**Work to complete:**
Present the listing below as a numbered list, leaving out the blank lines.

★ ★ ★ ★ ★

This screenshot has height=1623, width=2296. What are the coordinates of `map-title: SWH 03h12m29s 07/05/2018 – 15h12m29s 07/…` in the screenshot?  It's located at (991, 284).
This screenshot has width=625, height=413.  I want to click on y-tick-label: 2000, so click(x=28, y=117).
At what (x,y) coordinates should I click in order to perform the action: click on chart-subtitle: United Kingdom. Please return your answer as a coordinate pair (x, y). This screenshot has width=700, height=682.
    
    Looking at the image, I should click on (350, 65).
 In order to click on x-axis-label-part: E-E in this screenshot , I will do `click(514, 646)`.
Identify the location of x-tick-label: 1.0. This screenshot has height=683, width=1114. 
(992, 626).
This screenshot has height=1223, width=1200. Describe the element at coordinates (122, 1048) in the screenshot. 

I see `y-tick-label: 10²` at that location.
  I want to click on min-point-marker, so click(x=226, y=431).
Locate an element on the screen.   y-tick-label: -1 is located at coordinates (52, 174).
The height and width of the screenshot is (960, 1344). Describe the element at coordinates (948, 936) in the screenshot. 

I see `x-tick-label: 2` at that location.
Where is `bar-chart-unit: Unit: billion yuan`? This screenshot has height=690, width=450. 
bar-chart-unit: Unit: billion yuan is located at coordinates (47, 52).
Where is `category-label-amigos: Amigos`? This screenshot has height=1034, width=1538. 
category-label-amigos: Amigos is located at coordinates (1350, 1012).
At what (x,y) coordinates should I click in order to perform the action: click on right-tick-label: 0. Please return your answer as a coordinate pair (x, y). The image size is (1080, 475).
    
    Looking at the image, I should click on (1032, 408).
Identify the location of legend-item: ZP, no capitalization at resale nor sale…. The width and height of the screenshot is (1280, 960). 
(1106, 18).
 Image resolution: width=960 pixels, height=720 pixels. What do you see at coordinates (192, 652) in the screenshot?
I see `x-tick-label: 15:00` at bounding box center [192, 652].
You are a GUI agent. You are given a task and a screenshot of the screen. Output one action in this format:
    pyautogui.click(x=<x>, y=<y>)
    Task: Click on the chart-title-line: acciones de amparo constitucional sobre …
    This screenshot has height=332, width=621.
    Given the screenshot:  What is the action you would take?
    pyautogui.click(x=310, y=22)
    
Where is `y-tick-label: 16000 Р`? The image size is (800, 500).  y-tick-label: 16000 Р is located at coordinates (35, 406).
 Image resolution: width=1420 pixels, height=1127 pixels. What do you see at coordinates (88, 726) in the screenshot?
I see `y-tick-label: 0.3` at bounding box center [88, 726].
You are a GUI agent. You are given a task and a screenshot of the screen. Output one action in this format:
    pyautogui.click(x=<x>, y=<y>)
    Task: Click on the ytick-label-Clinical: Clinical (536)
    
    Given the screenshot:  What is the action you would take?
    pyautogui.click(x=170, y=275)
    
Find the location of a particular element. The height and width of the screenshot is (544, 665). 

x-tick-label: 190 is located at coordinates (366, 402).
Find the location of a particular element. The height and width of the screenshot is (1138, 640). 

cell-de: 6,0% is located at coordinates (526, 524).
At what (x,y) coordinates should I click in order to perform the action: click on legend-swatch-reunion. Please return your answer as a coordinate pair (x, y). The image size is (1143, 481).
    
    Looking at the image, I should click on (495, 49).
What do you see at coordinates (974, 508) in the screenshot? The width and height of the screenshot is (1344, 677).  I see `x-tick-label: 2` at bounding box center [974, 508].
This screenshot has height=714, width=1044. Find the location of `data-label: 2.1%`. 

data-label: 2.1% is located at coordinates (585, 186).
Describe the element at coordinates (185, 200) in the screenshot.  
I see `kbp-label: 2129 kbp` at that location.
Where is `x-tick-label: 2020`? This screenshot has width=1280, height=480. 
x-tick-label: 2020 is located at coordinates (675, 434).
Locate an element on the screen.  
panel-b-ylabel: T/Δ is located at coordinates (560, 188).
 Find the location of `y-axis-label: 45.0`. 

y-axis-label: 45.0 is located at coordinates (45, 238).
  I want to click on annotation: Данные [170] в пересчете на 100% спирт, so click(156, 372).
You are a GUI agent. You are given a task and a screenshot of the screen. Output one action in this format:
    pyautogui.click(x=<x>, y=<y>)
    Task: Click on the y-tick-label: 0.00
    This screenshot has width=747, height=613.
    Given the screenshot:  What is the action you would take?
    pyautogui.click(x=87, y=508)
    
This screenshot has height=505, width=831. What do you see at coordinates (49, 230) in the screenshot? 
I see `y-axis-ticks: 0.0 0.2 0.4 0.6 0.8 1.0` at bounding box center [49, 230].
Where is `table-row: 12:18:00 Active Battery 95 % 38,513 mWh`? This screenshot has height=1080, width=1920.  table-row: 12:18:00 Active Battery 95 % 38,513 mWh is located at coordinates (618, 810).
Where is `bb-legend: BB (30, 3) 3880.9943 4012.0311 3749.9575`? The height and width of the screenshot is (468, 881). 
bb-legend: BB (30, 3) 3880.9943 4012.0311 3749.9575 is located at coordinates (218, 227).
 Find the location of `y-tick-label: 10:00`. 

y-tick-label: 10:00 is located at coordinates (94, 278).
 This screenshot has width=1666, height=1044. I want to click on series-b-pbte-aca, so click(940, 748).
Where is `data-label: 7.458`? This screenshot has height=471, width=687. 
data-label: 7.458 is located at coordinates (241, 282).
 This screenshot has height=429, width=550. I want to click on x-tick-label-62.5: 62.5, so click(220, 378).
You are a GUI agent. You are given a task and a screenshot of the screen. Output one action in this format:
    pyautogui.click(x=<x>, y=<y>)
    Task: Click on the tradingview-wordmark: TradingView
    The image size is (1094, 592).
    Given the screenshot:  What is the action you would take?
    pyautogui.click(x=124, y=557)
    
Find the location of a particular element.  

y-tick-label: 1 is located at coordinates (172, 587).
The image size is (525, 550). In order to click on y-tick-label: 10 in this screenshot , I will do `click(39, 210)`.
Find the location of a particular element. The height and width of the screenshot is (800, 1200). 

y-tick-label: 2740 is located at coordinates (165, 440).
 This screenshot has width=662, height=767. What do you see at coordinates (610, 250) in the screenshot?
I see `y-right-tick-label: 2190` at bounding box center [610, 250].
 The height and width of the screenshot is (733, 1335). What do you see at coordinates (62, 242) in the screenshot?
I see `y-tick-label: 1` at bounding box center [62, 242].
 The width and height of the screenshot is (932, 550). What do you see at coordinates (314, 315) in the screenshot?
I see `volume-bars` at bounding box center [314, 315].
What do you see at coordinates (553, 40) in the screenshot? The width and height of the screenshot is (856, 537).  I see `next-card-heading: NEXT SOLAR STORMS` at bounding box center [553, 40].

★ ★ ★ ★ ★

**Result of the task:**
1. This screenshot has height=1623, width=2296. What are the coordinates of `map-title: SWH 03h12m29s 07/05/2018 – 15h12m29s 07/…` in the screenshot?  It's located at (991, 284).
2. This screenshot has width=625, height=413.  I want to click on y-tick-label: 2000, so click(x=28, y=117).
3. At what (x,y) coordinates should I click in order to perform the action: click on chart-subtitle: United Kingdom. Please return your answer as a coordinate pair (x, y). This screenshot has width=700, height=682.
4.     Looking at the image, I should click on (350, 65).
5.  In order to click on x-axis-label-part: E-E in this screenshot , I will do `click(514, 646)`.
6. Identify the location of x-tick-label: 1.0. This screenshot has height=683, width=1114. 
7. (992, 626).
8. This screenshot has height=1223, width=1200. Describe the element at coordinates (122, 1048) in the screenshot. 
9. I see `y-tick-label: 10²` at that location.
10.   I want to click on min-point-marker, so click(x=226, y=431).
11. Locate an element on the screen.   y-tick-label: -1 is located at coordinates (52, 174).
12. The height and width of the screenshot is (960, 1344). Describe the element at coordinates (948, 936) in the screenshot. 
13. I see `x-tick-label: 2` at that location.
14. Where is `bar-chart-unit: Unit: billion yuan`? This screenshot has height=690, width=450. 
15. bar-chart-unit: Unit: billion yuan is located at coordinates (47, 52).
16. Where is `category-label-amigos: Amigos`? This screenshot has height=1034, width=1538. 
17. category-label-amigos: Amigos is located at coordinates (1350, 1012).
18. At what (x,y) coordinates should I click in order to perform the action: click on right-tick-label: 0. Please return your answer as a coordinate pair (x, y). The image size is (1080, 475).
19.     Looking at the image, I should click on (1032, 408).
20. Identify the location of legend-item: ZP, no capitalization at resale nor sale…. The width and height of the screenshot is (1280, 960). 
21. (1106, 18).
22.  Image resolution: width=960 pixels, height=720 pixels. What do you see at coordinates (192, 652) in the screenshot?
23. I see `x-tick-label: 15:00` at bounding box center [192, 652].
24. You are a GUI agent. You are given a task and a screenshot of the screen. Output one action in this format:
25.     pyautogui.click(x=<x>, y=<y>)
26.     Task: Click on the chart-title-line: acciones de amparo constitucional sobre …
27.     This screenshot has height=332, width=621.
28.     Given the screenshot:  What is the action you would take?
29.     pyautogui.click(x=310, y=22)
30. Where is `y-tick-label: 16000 Р`? The image size is (800, 500).  y-tick-label: 16000 Р is located at coordinates (35, 406).
31.  Image resolution: width=1420 pixels, height=1127 pixels. What do you see at coordinates (88, 726) in the screenshot?
32. I see `y-tick-label: 0.3` at bounding box center [88, 726].
33. You are a GUI agent. You are given a task and a screenshot of the screen. Output one action in this format:
34.     pyautogui.click(x=<x>, y=<y>)
35.     Task: Click on the ytick-label-Clinical: Clinical (536)
36.     Given the screenshot:  What is the action you would take?
37.     pyautogui.click(x=170, y=275)
38. Find the location of a particular element. The height and width of the screenshot is (544, 665). 
39. x-tick-label: 190 is located at coordinates (366, 402).
40. Find the location of a particular element. The height and width of the screenshot is (1138, 640). 
41. cell-de: 6,0% is located at coordinates (526, 524).
42. At what (x,y) coordinates should I click in order to perform the action: click on legend-swatch-reunion. Please return your answer as a coordinate pair (x, y). The image size is (1143, 481).
43.     Looking at the image, I should click on (495, 49).
44. What do you see at coordinates (974, 508) in the screenshot? The width and height of the screenshot is (1344, 677).  I see `x-tick-label: 2` at bounding box center [974, 508].
45. This screenshot has height=714, width=1044. Find the location of `data-label: 2.1%`. 
46. data-label: 2.1% is located at coordinates (585, 186).
47. Describe the element at coordinates (185, 200) in the screenshot.  
48. I see `kbp-label: 2129 kbp` at that location.
49. Where is `x-tick-label: 2020`? This screenshot has width=1280, height=480. 
50. x-tick-label: 2020 is located at coordinates (675, 434).
51. Locate an element on the screen.  
52. panel-b-ylabel: T/Δ is located at coordinates (560, 188).
53.  Find the location of `y-axis-label: 45.0`. 
54. y-axis-label: 45.0 is located at coordinates (45, 238).
55.   I want to click on annotation: Данные [170] в пересчете на 100% спирт, so click(156, 372).
56. You are a GUI agent. You are given a task and a screenshot of the screen. Output one action in this format:
57.     pyautogui.click(x=<x>, y=<y>)
58.     Task: Click on the y-tick-label: 0.00
59.     This screenshot has width=747, height=613.
60.     Given the screenshot:  What is the action you would take?
61.     pyautogui.click(x=87, y=508)
62. This screenshot has height=505, width=831. What do you see at coordinates (49, 230) in the screenshot? 
63. I see `y-axis-ticks: 0.0 0.2 0.4 0.6 0.8 1.0` at bounding box center [49, 230].
64. Where is `table-row: 12:18:00 Active Battery 95 % 38,513 mWh`? This screenshot has height=1080, width=1920.  table-row: 12:18:00 Active Battery 95 % 38,513 mWh is located at coordinates (618, 810).
65. Where is `bb-legend: BB (30, 3) 3880.9943 4012.0311 3749.9575`? The height and width of the screenshot is (468, 881). 
66. bb-legend: BB (30, 3) 3880.9943 4012.0311 3749.9575 is located at coordinates (218, 227).
67.  Find the location of `y-tick-label: 10:00`. 
68. y-tick-label: 10:00 is located at coordinates (94, 278).
69.  This screenshot has width=1666, height=1044. I want to click on series-b-pbte-aca, so click(940, 748).
70. Where is `data-label: 7.458`? This screenshot has height=471, width=687. 
71. data-label: 7.458 is located at coordinates (241, 282).
72.  This screenshot has height=429, width=550. I want to click on x-tick-label-62.5: 62.5, so click(220, 378).
73. You are a GUI agent. You are given a task and a screenshot of the screen. Output one action in this format:
74.     pyautogui.click(x=<x>, y=<y>)
75.     Task: Click on the tradingview-wordmark: TradingView
76.     The image size is (1094, 592).
77.     Given the screenshot:  What is the action you would take?
78.     pyautogui.click(x=124, y=557)
79. Find the location of a particular element.  
80. y-tick-label: 1 is located at coordinates (172, 587).
81. The image size is (525, 550). In order to click on y-tick-label: 10 in this screenshot , I will do `click(39, 210)`.
82. Find the location of a particular element. The height and width of the screenshot is (800, 1200). 
83. y-tick-label: 2740 is located at coordinates (165, 440).
84.  This screenshot has width=662, height=767. What do you see at coordinates (610, 250) in the screenshot?
85. I see `y-right-tick-label: 2190` at bounding box center [610, 250].
86.  The height and width of the screenshot is (733, 1335). What do you see at coordinates (62, 242) in the screenshot?
87. I see `y-tick-label: 1` at bounding box center [62, 242].
88.  The width and height of the screenshot is (932, 550). What do you see at coordinates (314, 315) in the screenshot?
89. I see `volume-bars` at bounding box center [314, 315].
90. What do you see at coordinates (553, 40) in the screenshot? The width and height of the screenshot is (856, 537).  I see `next-card-heading: NEXT SOLAR STORMS` at bounding box center [553, 40].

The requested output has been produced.